• **What to work on**
With pictures left out, retype exactly the lines from the one containing "Task: Select the" through the final line of the entries.

[Data records]
▬▬▬▬▬▬▬▬▬▬

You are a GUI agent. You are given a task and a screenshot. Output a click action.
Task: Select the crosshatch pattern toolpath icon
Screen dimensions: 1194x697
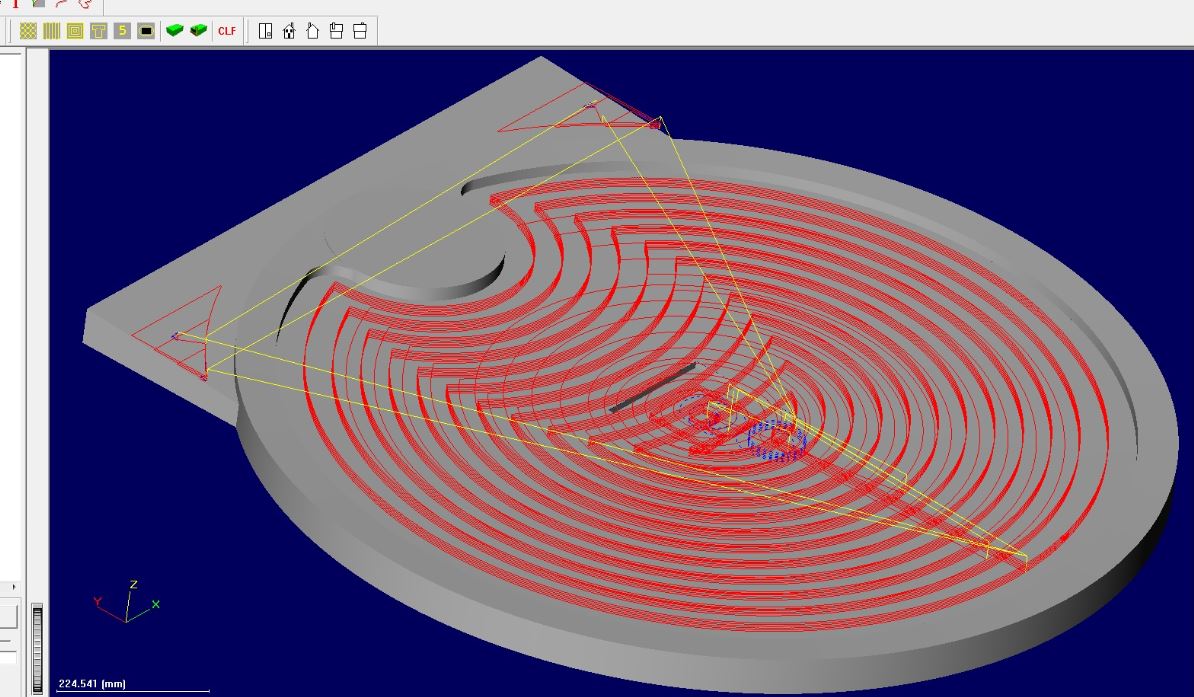coord(28,31)
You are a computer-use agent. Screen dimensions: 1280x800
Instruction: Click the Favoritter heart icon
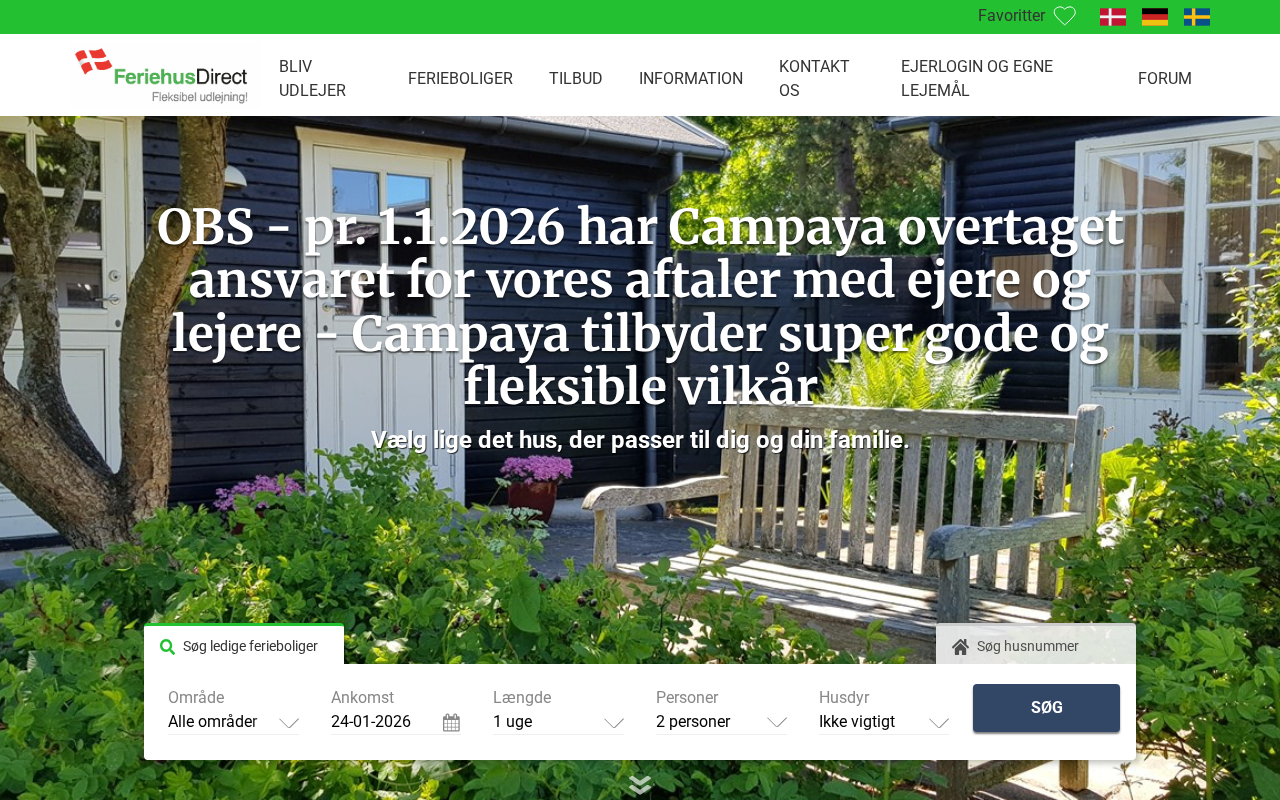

▬▬▬▬▬▬▬▬▬▬

• **Exercise output**
Task: Select the crosshatch pattern toolpath icon
Screen dimensions: 1194x697
coord(28,31)
You are a computer-use agent. Screen dimensions: 1280x800
Instruction: Click the Favoritter heart icon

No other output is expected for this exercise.